The great thing about Avonworth, says their mother, Suzanne, is that it's small enough to allow that to happen. In a larger school district, she explains, her sons would have experienced a whole new set of youngsters feeding into the system from different elementary schools. Here, it's the same group of students moving up from elementary to middle school. That includes older sister Laura, who's in eighth grade.
In a funny way, Mrs. Graf admits, she's actually relieved her sons no longer have to interact with the elementary schools' kindergartners and first graders, because they're the ones who always gawked or refused to believe her sons were in a particular class.
"It was always, 'You're too small to be in fifth grade or fourth grade or whatever,'" says Mrs. Graf, who, like her husband, John, graduated from Avonworth. The couple owns The Priory on the North Side.
"A couple of times, I had to approach the parent and gently say, your child doesn't understand what's going on, and point out how those comments hurt their feelings."
Such understanding and acceptance will be important as the year progresses, because middle school is a challenging time for all kids -- both physically and emotionally.

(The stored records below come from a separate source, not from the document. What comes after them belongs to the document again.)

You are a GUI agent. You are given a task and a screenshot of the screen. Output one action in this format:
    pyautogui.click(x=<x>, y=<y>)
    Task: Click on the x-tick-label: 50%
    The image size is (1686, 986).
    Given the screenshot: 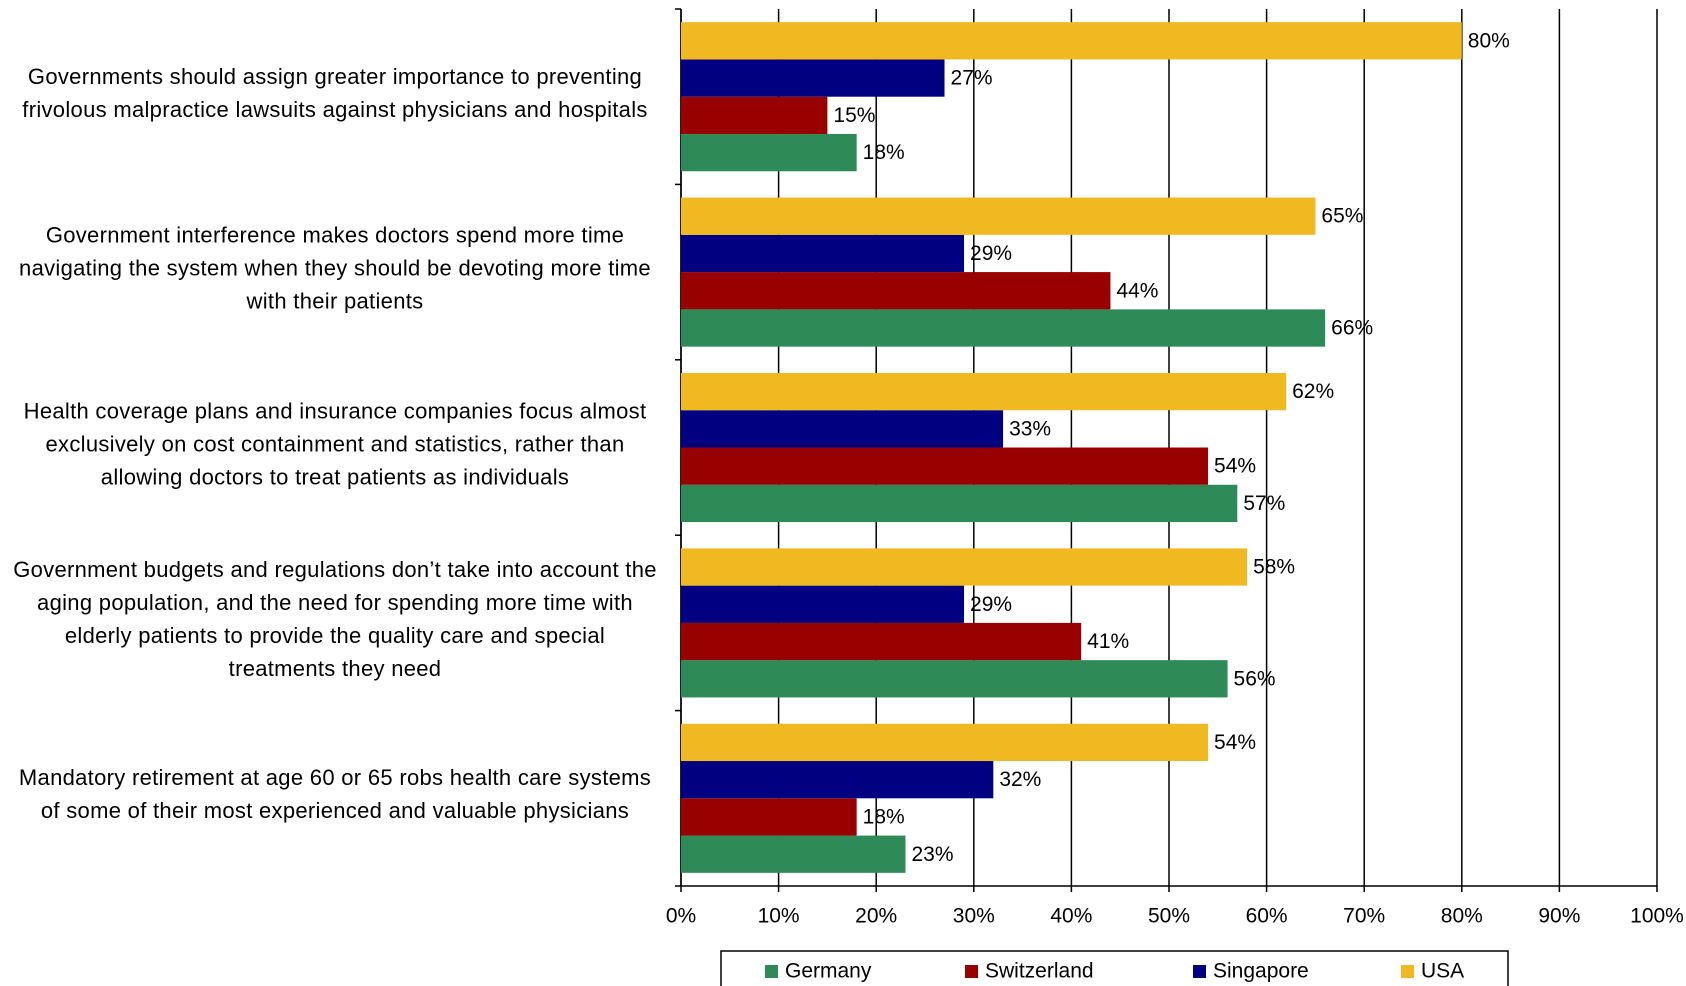 What is the action you would take?
    pyautogui.click(x=1169, y=916)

As many changes take place during middle school, Mr. Ralston points out, as in any three years of their entire lives. Not only are they learning how to deal with others and to control emotions, which can swing from happy to sad to angry at a moment's notice, but their social world is rapidly expanding, thanks to all those surging hormones. Throw in more rigorous schoolwork, "and it's very difficult for them," he says.
They've always adapted well and are looking forward to other activities beyond hitting the books. Will hopes to play on the intramural basketball team this year and Max, a Boy Scout, will soon be starting drum lessons.
They're quickly learning the dos and don'ts associated with being a middle schooler, not to mention their place in the pecking order.
Take, for instance, the bus, which they catch each morning at the corner across from their house. Last year as the reigning fifth-graders, they got first dibs on the highly coveted back seat. And make no mistake, everybody wanted it.
"It was always the funnest part of the bus drive because we hit a lot of bumps and it threw us out of our seats," recalls Max fondly.
Yet this year, following the advice of neighbor Cooper Kusbit, who's a year older and wiser, both know not to even think about venturing in that direction. At least not if they want to get to school in one piece.
"In the very back, there's this one kid," explains Max. "And everybody knows he has 'his' seat."
Dare to take it, he says with a sigh of acceptance, "and he'll shove you around."